Waukesha's Klopatek 
bids state farewell

By JULIE McHALE - TimeOut Theater Critic

August 13, 2009

I first encountered Chris Klopatek in his sophomore year in my speech class. My first impression of him was that he is charming, intelligent and impish. He's what many would call "a cute little guy." He also had a natural bent for amusing others, including me.

This combination of talents has served him well in his ongoing pursuit of a career in the performing arts. Patrick Holland and Ray Jivoff, two professional actor/director/ mentors who worked at Catholic Memorial High School during Klopatek's student years there helped him discover and develop his talent, and he mentions both of them as significant influences.

At the University of Wisconsin-Whitewater, Klopatek met Jim Butchart, and his coaching prompted Klopatek in his sophomore year to change his major from computer management systems to a degree in fine arts. Angela Ianonne, one of Milwaukee's most accomplished actors, persuaded Klopatek to audition at Milwaukee Chamber Theater for "The Bible: The Complete Works of God Abridged," which turned out to be his first professional gig. He will shortly be opening as the lead in "Around the World in Eighty Days," his last stint here before going off to California to pursue an MFA degree in a class of eight other carefully chosen participants.

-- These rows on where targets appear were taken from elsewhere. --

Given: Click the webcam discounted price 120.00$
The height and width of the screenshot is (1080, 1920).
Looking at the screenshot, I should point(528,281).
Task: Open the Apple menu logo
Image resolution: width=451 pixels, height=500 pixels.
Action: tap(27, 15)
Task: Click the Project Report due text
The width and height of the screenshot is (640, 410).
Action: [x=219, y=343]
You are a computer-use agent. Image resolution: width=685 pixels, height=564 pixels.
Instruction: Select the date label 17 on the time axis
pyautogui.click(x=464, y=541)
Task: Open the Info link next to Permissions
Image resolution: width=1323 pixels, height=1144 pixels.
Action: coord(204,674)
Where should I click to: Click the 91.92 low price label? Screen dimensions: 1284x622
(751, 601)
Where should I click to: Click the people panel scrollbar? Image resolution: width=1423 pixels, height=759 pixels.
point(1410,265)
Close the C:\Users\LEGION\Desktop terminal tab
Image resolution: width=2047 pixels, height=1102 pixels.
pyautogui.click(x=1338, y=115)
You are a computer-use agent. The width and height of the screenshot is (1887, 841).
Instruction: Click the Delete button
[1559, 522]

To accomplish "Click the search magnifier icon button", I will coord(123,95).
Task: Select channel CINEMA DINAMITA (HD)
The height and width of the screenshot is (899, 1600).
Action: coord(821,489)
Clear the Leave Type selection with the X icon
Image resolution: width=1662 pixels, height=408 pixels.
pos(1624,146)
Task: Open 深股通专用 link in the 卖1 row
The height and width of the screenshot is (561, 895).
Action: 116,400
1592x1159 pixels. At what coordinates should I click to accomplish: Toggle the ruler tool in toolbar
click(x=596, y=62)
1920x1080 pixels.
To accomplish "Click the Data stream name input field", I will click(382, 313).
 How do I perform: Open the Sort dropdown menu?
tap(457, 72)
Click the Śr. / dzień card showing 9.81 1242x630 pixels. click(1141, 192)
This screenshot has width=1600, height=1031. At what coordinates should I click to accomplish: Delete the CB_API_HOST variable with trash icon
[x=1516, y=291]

Since graduating from Whitewater in 2004, Klopatek has had significant roles in Milwaukee and in Spring Green at the American Players, a theater group that specializes in Shakespeare, a playwright whom Klopatek has grown to love over the years. One of his favorite Shakespearian roles was Puck from "Midsummer Night's Dream," a role he played in high school. Another was Horatio in "Hamlet," which he played for Nevermore Theater. David Daniel, the director of education at American Players Theater, has also been a part of Klopatek's formation, especially in his ability to understand Shakespeare - no easy task.

Several other noteworthy roles include Jeff in "Kimberly Akimbo," where he got to work with the auspicious Ruth Schudson, and Ghia in "The Producers," where he paired up with his mentor from high school, Ray Jivoff, a well-known actor of varied and prestigious talents. Klopatek's had the privilege of working with and observing the splendid work of such actors as Jonathan Smoots, James DeVita, Brian Mani, Jim Ridge, Sarah Day and Michelle Arnold, all of whom he has tried to learn something from.

Klopatek prefers roles with a twist rather than just playing someone's love interest.

The role of Passepartout in "Around the World," which he is working on as I pen this article about him, is just such a role. The production uses only five actors who will play close to forty roles. Klopatek will be sharing the stage with two of Milwaukee's most prominent actors whom he greatly admires - Norman Moses and Robert Spencer - who will create most of the roles. To use Klopatek's own words, "The rehearsal process is one of the most inventive, creative, collaborative and tiring experiences I've ever had ... and I'm loving every minute of it."

Of course, though Klopatek has been able to enjoy a more promising start than many young actors, it has not been a breeze either. When you're engaged in one role, you're always hustling for another. In the meantime, you have to pick up another side job just to survive. Those jobs for Klopatek have included delivering futons, hanging lights and being a boat dock worker in Door County. He has also worked with educational programs for the Skylight and The American Players, has made some commercials and done some voice-over work. Every experience one has can be useful when it comes to acting.

Klopatek's hopes for the future include possible entry into the television and film industry, a tough go, but one he wants to pursue nonetheless. We wish him well on the West Coast, but hope he comes back "home" and delights us once again.